TASK INPUTS section start
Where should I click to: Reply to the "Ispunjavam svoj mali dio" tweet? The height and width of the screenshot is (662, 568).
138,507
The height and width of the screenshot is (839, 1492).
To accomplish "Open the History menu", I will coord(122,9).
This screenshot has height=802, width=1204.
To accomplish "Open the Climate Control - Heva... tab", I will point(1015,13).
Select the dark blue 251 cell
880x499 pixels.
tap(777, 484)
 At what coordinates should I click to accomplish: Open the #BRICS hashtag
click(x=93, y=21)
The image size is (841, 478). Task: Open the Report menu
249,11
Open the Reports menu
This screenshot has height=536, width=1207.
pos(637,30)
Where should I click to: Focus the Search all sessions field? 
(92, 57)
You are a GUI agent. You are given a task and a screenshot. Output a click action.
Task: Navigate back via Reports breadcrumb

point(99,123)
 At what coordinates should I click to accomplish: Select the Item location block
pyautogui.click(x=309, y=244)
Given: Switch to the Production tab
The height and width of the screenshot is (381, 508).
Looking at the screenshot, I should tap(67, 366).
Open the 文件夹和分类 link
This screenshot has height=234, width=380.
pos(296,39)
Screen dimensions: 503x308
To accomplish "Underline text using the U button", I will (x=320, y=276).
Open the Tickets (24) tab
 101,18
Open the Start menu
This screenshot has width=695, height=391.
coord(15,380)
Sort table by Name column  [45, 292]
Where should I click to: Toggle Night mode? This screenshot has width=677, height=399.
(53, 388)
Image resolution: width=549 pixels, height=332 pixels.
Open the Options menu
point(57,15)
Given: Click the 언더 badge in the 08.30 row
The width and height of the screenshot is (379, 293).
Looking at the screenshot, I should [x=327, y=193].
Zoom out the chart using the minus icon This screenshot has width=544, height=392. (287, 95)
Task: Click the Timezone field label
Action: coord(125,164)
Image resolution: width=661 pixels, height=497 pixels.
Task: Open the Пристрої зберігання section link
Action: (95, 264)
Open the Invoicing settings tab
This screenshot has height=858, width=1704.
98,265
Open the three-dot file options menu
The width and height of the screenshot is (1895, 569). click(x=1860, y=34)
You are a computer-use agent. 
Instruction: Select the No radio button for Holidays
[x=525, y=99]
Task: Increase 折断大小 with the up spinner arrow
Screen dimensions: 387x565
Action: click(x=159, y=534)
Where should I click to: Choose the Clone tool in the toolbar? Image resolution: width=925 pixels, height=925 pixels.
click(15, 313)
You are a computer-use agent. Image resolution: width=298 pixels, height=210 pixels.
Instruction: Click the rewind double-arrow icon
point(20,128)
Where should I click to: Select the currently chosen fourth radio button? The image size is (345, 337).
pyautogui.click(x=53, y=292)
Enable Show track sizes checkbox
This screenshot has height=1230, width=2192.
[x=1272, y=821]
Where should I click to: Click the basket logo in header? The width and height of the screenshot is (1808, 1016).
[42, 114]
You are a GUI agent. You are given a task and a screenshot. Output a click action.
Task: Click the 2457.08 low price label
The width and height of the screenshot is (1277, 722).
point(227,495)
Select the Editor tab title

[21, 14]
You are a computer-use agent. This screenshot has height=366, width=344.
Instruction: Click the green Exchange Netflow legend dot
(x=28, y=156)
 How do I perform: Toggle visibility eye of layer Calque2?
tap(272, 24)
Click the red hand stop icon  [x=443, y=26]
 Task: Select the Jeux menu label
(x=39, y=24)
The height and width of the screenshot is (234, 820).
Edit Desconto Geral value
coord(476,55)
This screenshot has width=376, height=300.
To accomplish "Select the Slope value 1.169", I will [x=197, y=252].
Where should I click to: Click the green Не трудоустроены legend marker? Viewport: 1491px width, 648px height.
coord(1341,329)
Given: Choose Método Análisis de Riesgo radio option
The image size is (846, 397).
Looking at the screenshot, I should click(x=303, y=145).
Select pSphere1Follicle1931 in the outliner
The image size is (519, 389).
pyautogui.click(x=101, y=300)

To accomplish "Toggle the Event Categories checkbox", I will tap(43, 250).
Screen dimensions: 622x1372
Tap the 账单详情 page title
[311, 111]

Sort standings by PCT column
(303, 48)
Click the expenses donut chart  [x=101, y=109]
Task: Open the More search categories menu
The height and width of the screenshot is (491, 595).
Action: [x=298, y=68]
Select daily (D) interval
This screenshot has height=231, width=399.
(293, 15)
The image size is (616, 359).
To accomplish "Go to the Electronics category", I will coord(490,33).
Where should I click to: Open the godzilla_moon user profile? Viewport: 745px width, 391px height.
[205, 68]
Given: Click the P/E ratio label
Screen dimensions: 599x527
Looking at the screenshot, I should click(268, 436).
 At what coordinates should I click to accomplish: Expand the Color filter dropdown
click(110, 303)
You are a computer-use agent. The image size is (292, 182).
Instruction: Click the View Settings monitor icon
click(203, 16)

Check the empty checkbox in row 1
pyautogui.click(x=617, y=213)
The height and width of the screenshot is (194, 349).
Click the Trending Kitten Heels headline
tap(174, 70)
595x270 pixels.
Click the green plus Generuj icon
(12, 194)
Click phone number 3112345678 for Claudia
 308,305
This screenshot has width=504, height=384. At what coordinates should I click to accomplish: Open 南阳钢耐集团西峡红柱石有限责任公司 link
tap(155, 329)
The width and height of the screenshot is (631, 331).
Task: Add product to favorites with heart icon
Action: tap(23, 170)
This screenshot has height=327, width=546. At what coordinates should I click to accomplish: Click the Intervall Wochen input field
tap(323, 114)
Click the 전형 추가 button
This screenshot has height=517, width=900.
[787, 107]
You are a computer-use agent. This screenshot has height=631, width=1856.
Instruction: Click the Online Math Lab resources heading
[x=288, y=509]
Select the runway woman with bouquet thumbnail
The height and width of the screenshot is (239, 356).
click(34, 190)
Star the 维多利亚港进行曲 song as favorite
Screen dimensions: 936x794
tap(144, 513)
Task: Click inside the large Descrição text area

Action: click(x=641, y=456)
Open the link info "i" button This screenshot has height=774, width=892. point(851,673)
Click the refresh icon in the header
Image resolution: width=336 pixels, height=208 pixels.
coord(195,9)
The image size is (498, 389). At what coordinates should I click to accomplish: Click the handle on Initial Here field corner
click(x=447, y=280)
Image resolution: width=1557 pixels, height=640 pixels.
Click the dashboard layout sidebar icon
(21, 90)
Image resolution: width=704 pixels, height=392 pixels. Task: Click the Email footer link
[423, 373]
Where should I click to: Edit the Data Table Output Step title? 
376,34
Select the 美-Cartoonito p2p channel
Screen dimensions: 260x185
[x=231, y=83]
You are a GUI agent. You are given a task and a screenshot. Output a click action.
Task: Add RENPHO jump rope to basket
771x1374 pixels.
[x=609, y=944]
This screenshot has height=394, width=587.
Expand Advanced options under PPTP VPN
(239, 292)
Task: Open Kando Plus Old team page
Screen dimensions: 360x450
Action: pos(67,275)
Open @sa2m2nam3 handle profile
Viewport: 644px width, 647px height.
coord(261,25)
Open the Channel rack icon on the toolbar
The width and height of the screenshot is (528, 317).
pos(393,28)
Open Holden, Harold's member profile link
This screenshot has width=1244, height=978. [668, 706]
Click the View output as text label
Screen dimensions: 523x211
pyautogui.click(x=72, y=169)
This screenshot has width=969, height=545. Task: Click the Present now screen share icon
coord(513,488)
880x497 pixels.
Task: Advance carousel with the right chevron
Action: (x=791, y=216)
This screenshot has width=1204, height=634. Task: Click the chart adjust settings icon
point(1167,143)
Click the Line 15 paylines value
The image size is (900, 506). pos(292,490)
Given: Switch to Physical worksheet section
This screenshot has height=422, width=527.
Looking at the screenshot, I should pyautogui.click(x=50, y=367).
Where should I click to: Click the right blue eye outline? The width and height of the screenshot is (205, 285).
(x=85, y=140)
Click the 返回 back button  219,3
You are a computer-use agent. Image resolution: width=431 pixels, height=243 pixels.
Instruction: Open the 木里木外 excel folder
TASK INPUTS section end
> **WHAT IS EXPECTED**
Find all lines holding the word "agent" in the records above and copy them.

> **RESPONSE TO THIS EXERCISE**
You are a GUI agent. You are given a task and a screenshot. Output a click action.
You are a computer-use agent. 
You are a computer-use agent. Image resolution: width=298 pixels, height=210 pixels.
You are a GUI agent. You are given a task and a screenshot. Output a click action.
You are a computer-use agent. This screenshot has height=366, width=344.
You are a computer-use agent. The image size is (292, 182).
You are a computer-use agent. This screenshot has height=631, width=1856.
You are a GUI agent. You are given a task and a screenshot. Output a click action.
You are a computer-use agent. Image resolution: width=431 pixels, height=243 pixels.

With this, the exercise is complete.